G. Michael Purdy was honored by the American Geophysical Union for his more than 30-year commitment as a researcher, administrator and innovator in the earth sciences.

Photo credit: Doug Brusa

G. Michael Purdy, director of Columbia University's Lamont-Doherty Earth Observatory, received the 2006 Maurice Ewing Medal at the fall meeting of the American Geophysical Union (AGU) in San Francisco on December 13, 2006. In its citation, AGU said the award recognizes Purdy's "significant and original contributions to our understanding of oceanic crustal structure and as a developer of new geophysical instrumentation for use in the deep sea."

"I share this honor with all my research assistants, technicians, engineers, colleagues, students and post docs — without whom none of the research or other accomplishments associated with my name would have been possible," Purdy said in his acceptance speech.

Purdy received his doctorate in marine geophysics from the University of Cambridge in 1974 and afterwards joined Woods Hole Oceanographic Institution (WHOI) in Massachusetts as a postdoctoral scholar. In 1991 he became chairman of the Department of Geology and Geophysics at WHOI and spent four years gaining experience in both national and international marine science planning and administration.

In 1995, Purdy became director of the Division of Ocean Sciences at the National Science Foundation (NSF), where he spent five years managing an annual budget of more than $200 million — the primary source of funding for ocean science research by U.S. universities. While at NSF, he established a multi-disciplinary research program, "Life in Extreme Environments," and built several valuable, interagency collaborations.

Given request 1
Collect every line of the rows that contains the string "Task".
The article on G. Michael Purdy and the rows have no connection to each other.

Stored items
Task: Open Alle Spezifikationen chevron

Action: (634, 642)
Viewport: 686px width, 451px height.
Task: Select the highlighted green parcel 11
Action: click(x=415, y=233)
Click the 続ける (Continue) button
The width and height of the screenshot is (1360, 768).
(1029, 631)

Given request 2
Reproduce the article on G. Michael Purdy above in full, without changing anything.

Correct response 1
Task: Open Alle Spezifikationen chevron
Task: Select the highlighted green parcel 11

Correct response 2
G. Michael Purdy was honored by the American Geophysical Union for his more than 30-year commitment as a researcher, administrator and innovator in the earth sciences.

Photo credit: Doug Brusa

G. Michael Purdy, director of Columbia University's Lamont-Doherty Earth Observatory, received the 2006 Maurice Ewing Medal at the fall meeting of the American Geophysical Union (AGU) in San Francisco on December 13, 2006. In its citation, AGU said the award recognizes Purdy's "significant and original contributions to our understanding of oceanic crustal structure and as a developer of new geophysical instrumentation for use in the deep sea."

"I share this honor with all my research assistants, technicians, engineers, colleagues, students and post docs — without whom none of the research or other accomplishments associated with my name would have been possible," Purdy said in his acceptance speech.

Purdy received his doctorate in marine geophysics from the University of Cambridge in 1974 and afterwards joined Woods Hole Oceanographic Institution (WHOI) in Massachusetts as a postdoctoral scholar. In 1991 he became chairman of the Department of Geology and Geophysics at WHOI and spent four years gaining experience in both national and international marine science planning and administration.

In 1995, Purdy became director of the Division of Ocean Sciences at the National Science Foundation (NSF), where he spent five years managing an annual budget of more than $200 million — the primary source of funding for ocean science research by U.S. universities. While at NSF, he established a multi-disciplinary research program, "Life in Extreme Environments," and built several valuable, interagency collaborations.